Bajo el lema “Paz sí, OTAN no”, los inconformes celebran conferencias y talleres como parte de una cita alternativa a la reunión de los 28 líderes de la Alianza Noratlántica con sede en esta capital.

Los pacifistas condenan el nuevo concepto estratégico de la OTAN, demandan el fin de la misión militar de esa organización en Afganistán y rechazan los intentos de crear un sistema antimisiles.

Según los organizadores de la contra-cumbre, la participación no ha sido la esperada ya que el gobierno de Portugal negó la entrada al país de cientos de activistas.

Unas 100 mil personas de varios países fueron convocadas para el evento anti OTAN, que incluye para mañana una marcha por las principales avenidas de esta capital.
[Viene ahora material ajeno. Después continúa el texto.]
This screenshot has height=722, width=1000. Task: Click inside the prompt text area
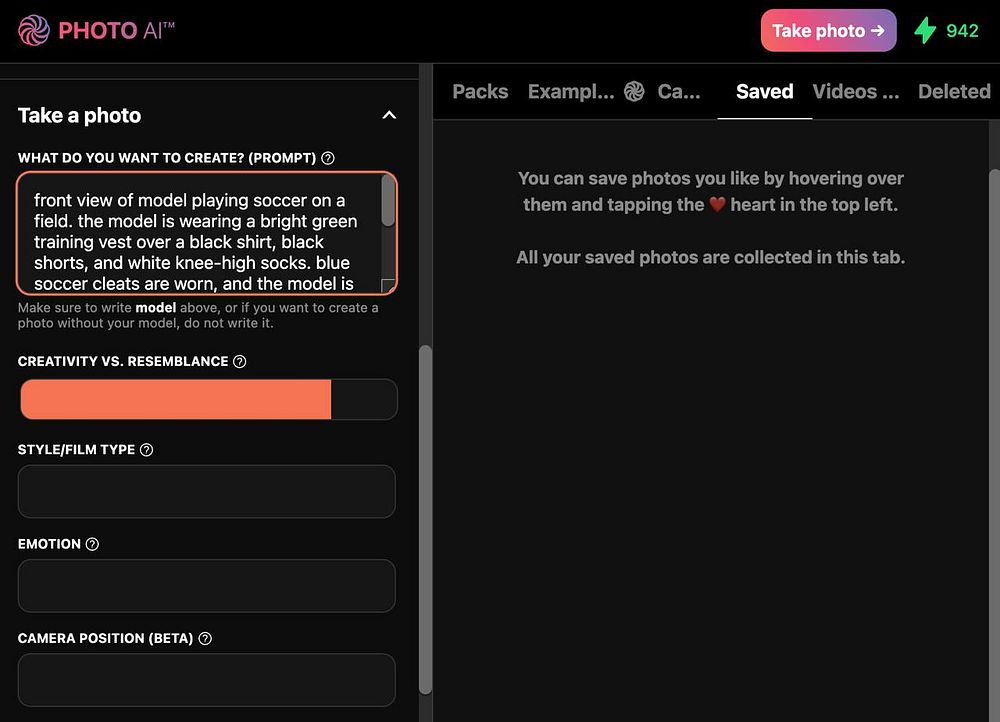coord(200,233)
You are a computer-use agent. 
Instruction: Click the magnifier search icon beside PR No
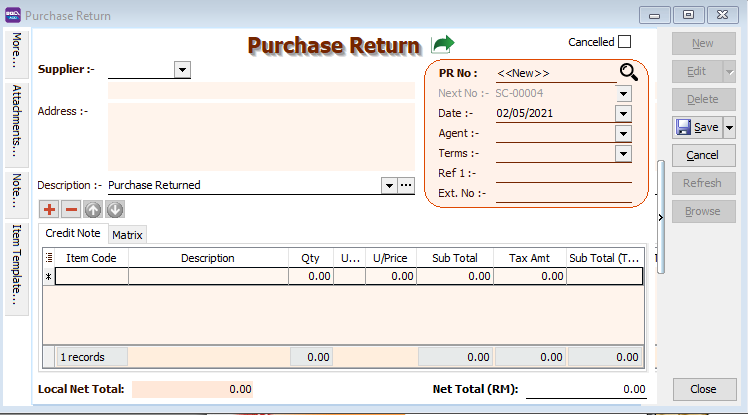[x=628, y=72]
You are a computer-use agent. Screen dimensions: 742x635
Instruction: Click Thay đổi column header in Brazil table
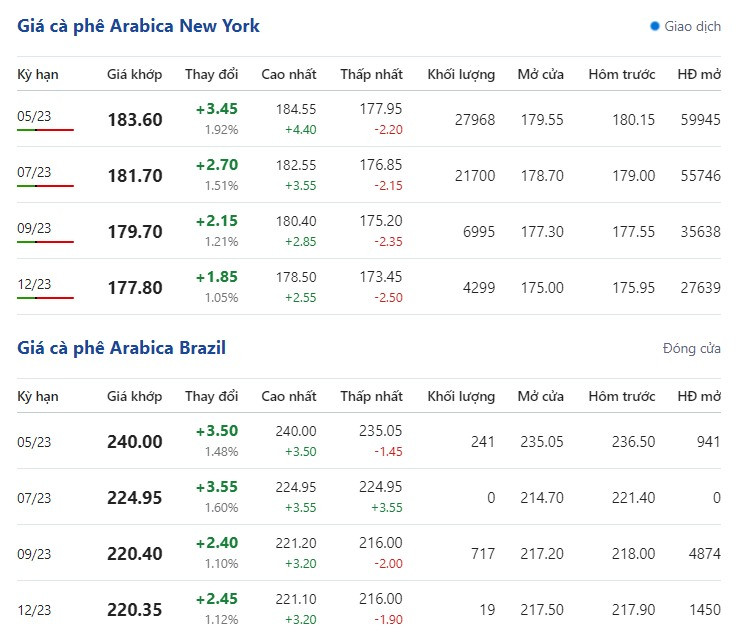pyautogui.click(x=211, y=397)
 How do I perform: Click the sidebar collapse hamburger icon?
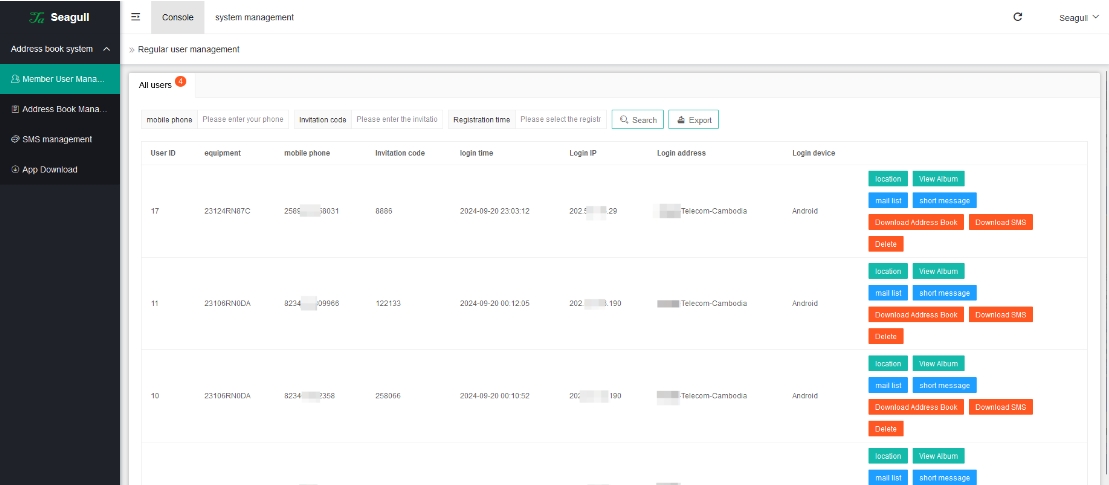pyautogui.click(x=135, y=17)
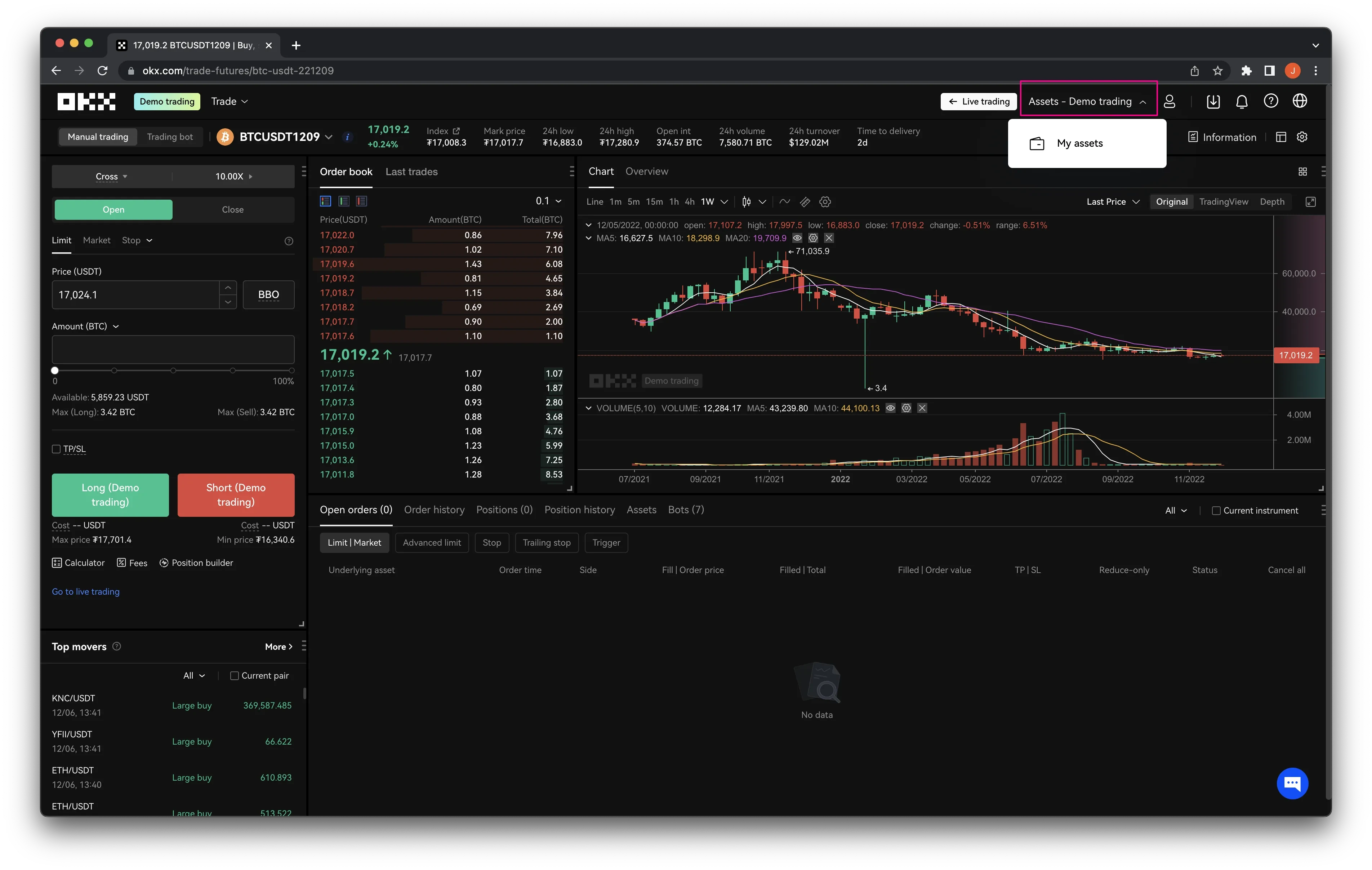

Sin embargo, la asistencia de los pacifistas se vio frustrada por las severas medidas de seguridad implementadas desde inicios de esta semana.

Portugal decidió restablecer el control en sus fronteras del 16 al 20 de noviembre, desplegó a unos 10 mil policias e incrementó los medios antidisturbios como parte de un inédito dispositivo de seguridad.

Los representantes de las organizaciones sociales y sindicales advirtieron que no buscaban confrontación y criticaron a la administración local por haber criminalizado las acciones paralelas a la cita oficial.

El gobierno de Lisboa impidió la víspera la entrada del alemán Lucas Wirl, uno de los responsables de la Coordinación Internacional anti-OTAN, a cargo de la organización de las protestas.

Bloqueó también a unos 35 pacifistas finlandeses en la frontera con España cuando pretendían ingresar a este país, así como a otros dos miembros de la organización antimilitarista MOC.